● Input material

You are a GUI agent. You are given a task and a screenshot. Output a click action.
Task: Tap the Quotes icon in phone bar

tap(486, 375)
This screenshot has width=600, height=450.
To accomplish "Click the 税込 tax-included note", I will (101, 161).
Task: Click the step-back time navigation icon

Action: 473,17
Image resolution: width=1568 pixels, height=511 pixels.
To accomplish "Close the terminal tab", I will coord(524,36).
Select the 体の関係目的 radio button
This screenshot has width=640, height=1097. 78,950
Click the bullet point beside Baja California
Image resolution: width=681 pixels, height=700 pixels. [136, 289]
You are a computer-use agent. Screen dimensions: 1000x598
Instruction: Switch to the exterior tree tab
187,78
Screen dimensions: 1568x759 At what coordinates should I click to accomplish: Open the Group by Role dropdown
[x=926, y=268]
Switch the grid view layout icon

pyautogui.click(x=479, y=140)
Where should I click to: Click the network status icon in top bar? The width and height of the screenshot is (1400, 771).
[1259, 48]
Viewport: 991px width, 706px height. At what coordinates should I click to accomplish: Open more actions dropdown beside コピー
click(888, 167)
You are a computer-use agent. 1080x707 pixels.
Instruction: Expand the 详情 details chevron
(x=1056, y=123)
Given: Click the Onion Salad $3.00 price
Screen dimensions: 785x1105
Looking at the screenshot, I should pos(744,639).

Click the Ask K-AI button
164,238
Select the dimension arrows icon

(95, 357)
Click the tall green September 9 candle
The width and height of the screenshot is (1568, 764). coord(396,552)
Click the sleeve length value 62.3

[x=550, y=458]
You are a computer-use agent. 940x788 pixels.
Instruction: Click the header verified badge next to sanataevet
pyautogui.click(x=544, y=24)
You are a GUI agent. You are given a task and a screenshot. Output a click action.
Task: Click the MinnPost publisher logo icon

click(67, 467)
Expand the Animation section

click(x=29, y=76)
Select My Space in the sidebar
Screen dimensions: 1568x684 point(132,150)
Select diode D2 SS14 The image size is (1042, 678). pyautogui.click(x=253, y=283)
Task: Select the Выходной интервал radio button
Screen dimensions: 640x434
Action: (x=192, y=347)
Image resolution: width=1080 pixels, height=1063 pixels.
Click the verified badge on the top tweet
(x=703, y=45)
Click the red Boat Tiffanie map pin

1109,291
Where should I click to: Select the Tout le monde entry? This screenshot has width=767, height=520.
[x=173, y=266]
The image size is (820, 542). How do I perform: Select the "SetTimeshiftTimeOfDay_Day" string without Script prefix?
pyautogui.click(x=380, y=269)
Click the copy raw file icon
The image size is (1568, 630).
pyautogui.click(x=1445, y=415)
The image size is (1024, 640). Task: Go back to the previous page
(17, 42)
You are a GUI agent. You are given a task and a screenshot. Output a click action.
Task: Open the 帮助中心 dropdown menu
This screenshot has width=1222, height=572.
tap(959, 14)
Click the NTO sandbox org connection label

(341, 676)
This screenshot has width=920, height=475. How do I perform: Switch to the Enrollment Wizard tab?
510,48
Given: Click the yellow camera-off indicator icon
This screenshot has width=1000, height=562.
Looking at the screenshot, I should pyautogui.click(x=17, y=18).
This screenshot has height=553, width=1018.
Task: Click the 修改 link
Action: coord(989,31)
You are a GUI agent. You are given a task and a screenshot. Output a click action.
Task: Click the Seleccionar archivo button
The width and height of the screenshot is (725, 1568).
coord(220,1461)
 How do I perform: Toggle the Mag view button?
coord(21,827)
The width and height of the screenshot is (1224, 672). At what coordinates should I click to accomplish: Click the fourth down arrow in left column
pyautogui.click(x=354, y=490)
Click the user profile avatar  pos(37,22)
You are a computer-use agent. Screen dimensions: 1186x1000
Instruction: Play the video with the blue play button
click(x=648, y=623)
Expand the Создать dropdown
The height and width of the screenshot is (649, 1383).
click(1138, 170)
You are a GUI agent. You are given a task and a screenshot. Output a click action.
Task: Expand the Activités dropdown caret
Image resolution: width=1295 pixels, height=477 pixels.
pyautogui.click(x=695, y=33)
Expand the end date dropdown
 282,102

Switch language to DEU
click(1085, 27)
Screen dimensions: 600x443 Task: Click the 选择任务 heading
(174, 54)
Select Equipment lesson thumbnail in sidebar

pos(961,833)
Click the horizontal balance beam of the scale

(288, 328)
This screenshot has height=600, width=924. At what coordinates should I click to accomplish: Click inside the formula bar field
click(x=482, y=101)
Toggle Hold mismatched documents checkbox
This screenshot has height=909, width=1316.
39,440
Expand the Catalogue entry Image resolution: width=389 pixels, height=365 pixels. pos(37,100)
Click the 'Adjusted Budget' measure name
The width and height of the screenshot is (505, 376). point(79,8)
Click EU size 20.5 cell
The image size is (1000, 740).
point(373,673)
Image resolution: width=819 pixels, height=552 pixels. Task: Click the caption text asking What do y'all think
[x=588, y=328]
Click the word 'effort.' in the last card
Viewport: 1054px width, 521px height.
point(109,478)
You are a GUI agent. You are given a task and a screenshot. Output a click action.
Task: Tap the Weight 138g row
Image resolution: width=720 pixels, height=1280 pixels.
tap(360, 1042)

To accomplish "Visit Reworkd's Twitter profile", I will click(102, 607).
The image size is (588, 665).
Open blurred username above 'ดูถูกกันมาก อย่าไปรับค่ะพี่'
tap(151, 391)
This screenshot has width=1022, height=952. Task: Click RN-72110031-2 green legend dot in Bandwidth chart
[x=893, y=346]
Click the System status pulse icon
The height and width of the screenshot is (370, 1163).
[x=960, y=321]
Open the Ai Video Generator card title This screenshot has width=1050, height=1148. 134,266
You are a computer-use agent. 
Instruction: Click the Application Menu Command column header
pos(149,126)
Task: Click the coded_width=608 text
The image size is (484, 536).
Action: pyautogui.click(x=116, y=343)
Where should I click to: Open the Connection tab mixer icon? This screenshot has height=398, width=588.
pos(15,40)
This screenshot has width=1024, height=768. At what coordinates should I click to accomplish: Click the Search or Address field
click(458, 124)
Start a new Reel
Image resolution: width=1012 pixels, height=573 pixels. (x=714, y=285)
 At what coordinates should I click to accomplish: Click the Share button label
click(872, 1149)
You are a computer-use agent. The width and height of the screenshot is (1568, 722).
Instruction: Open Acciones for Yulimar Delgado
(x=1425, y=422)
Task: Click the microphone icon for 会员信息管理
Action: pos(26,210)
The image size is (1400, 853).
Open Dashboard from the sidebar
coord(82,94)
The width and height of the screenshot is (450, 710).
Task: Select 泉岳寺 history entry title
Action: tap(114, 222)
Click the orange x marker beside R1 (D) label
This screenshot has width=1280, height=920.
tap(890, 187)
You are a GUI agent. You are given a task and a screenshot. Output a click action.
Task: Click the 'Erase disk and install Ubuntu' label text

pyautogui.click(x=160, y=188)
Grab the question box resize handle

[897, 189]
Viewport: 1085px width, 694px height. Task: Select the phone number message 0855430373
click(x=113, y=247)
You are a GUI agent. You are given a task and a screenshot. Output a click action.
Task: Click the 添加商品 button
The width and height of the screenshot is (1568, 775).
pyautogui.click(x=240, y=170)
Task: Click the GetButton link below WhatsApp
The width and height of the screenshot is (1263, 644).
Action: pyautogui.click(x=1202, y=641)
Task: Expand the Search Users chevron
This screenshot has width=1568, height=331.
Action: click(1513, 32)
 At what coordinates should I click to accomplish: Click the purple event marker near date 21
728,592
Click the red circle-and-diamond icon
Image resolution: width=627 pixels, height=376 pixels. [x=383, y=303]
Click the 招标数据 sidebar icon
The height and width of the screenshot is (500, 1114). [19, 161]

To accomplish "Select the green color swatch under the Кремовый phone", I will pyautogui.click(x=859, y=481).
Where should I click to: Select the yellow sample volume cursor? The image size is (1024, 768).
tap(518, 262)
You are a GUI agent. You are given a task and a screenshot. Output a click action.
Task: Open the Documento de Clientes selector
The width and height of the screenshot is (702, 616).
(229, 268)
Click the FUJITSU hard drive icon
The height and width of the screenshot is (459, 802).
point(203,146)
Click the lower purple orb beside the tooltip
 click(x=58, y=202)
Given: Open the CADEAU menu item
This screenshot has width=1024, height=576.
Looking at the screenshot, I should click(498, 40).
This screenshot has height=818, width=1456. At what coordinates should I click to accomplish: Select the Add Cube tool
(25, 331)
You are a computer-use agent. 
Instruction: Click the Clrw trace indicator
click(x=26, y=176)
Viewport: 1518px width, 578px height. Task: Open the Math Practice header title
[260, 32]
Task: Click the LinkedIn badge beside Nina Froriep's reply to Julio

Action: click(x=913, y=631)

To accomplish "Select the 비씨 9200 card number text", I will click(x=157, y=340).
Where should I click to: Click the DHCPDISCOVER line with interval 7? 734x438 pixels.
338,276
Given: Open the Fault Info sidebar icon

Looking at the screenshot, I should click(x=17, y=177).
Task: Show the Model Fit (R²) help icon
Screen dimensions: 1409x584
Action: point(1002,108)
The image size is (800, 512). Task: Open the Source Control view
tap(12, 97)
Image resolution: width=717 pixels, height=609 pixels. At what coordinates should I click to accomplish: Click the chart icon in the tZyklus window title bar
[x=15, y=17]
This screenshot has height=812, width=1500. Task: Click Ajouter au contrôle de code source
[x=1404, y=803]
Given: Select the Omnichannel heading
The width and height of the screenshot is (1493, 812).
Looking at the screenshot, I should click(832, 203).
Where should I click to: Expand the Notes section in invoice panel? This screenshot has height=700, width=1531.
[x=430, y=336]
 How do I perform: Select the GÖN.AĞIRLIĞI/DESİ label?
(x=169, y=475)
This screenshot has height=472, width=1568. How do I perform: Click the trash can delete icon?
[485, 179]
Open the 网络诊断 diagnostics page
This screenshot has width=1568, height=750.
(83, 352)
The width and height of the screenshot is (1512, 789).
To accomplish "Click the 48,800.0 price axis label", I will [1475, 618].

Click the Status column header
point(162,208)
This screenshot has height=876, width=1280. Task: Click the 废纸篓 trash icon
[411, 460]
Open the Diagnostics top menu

● About this task
Figure out how many lines above hold "card", then give that number alone.

● Solution to this task
3